PARTLY. In case of full or partial denial of the claim for tax refund or tax credit, or the failure on the part of the Commissioner to act on the application within the period prescribed above, the taxpayer affected may, within thirty (30) days from the receipt of the decision denying the claim or after the expiration of the one hundred twenty day-period, appeal the decision or the unacted claim with the Court of Tax Appeals.

                From the foregoing, it is clear that a VAT-registered taxpayer claiming for refund or tax credit of their excess and unutilized input VAT must file their administrative claim within two years from the close of the taxable quarter when the sales were made. After that, the taxpayer must await the decision or ruling of denial of its claim, whether full or partial, or the expiration of the 120-day period from the submission of complete documents in support of such claim. Once the taxpayer receives the decision or ruling of denial or expiration of the 120-day period, it may file its petition for review with the CTA within thirty (30) days.

                In the Aichi case, this Court ruled that the 120-30-day period in Section 112 (C) of the NIRC is mandatory and its non-observance is fatal to the filing of a judicial claim with the CTA. In this case, the Court explained that if after the 120-day mandatory period, the Commissioner of Internal Revenue (CIR) fails to act on the application for tax refund or credit, the remedy of the taxpayer is to appeal the inaction of the CIR to the CTA within thirty (30) days. The judicial claim, therefore, need not be filed within the two-year prescriptive period but has to be filed within the required 30-day period after the expiration of the 120 days.

Two scenarios envisioned by the NIRC:

  1. When a decision is issued by the CIR before the lapse of the 120-day period; and
  2. When no decision is made after the 120-day period.
  • Note: In both instances, the taxpayer has 30 days within which to file an appeal with the CTA.

Exemption to the 120-30 day rule

                Recently, however, in the case of Commissioner of Internal Revenue v. San Roque Power Corporation (San Roque), the Court clarified that the mandatory and jurisdictional nature of the 120-30-day rule does not apply on claims for refund that were prematurely filed during the interim period from the issuance of Bureau of Internal Revenue (BIR) Ruling No. DA-489-03 on December 10, 2003 to October 6, 2010 when the Aichi doctrine was adopted. The exemption was premised on the fact that prior to the promulgation of the Aichi decision, there was an existing interpretation laid down in BIR Ruling No. DA-489-03 where the BIR expressly ruled that the taxpayer need not wait for the expiration of the 120-day period before it could seek judicial relief with the CTA.
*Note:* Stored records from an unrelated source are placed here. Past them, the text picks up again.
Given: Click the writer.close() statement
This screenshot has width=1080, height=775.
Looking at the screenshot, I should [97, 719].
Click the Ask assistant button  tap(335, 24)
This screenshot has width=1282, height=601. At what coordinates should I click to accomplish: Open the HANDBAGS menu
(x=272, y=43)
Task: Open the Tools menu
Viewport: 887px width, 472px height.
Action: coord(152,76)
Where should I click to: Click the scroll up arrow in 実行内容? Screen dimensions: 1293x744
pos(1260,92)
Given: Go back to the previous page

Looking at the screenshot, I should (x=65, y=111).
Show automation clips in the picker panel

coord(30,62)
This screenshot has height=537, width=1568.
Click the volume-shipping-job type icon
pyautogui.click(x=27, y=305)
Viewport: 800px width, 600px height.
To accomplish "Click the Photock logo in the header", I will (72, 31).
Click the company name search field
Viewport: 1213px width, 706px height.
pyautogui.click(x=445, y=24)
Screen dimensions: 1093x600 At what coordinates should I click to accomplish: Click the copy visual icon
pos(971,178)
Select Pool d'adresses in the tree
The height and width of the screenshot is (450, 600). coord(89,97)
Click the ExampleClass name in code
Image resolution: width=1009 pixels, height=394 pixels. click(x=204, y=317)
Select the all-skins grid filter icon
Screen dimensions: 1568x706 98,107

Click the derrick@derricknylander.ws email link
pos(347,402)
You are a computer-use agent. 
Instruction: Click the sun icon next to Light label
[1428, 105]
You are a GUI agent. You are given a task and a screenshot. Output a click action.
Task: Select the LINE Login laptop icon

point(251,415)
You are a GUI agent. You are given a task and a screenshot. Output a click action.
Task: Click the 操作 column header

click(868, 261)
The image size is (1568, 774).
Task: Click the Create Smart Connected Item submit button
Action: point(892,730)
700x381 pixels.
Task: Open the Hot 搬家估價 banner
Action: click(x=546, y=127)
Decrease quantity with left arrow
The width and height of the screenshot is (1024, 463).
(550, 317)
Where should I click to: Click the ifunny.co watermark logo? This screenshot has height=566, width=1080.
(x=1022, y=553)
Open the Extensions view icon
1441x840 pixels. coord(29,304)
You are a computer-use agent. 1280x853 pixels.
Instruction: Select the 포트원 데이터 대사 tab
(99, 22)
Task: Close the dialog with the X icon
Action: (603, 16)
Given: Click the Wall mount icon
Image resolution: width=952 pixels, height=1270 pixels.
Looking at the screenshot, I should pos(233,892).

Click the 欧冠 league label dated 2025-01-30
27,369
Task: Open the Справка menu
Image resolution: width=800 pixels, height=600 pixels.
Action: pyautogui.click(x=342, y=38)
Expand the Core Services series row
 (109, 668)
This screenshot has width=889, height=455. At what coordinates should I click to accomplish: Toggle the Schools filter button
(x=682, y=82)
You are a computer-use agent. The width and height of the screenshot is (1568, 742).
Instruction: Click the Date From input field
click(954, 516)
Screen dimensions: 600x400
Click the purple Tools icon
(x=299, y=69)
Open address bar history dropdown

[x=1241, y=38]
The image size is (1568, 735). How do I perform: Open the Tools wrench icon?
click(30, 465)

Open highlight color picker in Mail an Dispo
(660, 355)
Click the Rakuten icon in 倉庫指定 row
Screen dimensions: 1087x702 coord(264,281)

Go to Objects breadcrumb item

                In the present case, petitioner filed its judicial claim on April 18, 2007 or after the issuance of BIR Ruling No. DA-489-03 on December 10, 2003 but before October 6, 2010, the date when the Aichi case was promulgated. Thus, even though petitioners judicial claim was prematurely filed without waiting for the expiration of the 120-day mandatory period, the CTA may still take cognizance of the instant case as it was filed within the period exempted from the 120-30-day mandatory period.

 

FALLO:

                WHEREFORE, the foregoing considered, the instant Petition for Review on Certiorari is hereby GRANTED. The May 2, 2011 and the July 15, 2011 Resolutions of the Court of Tax Appeals En Banc in CTA EB Case No. 706 are REVERSED and SET ASIDE. Let this case be remanded to the Court of Tax Appeals for the proper determination of the refundable amount.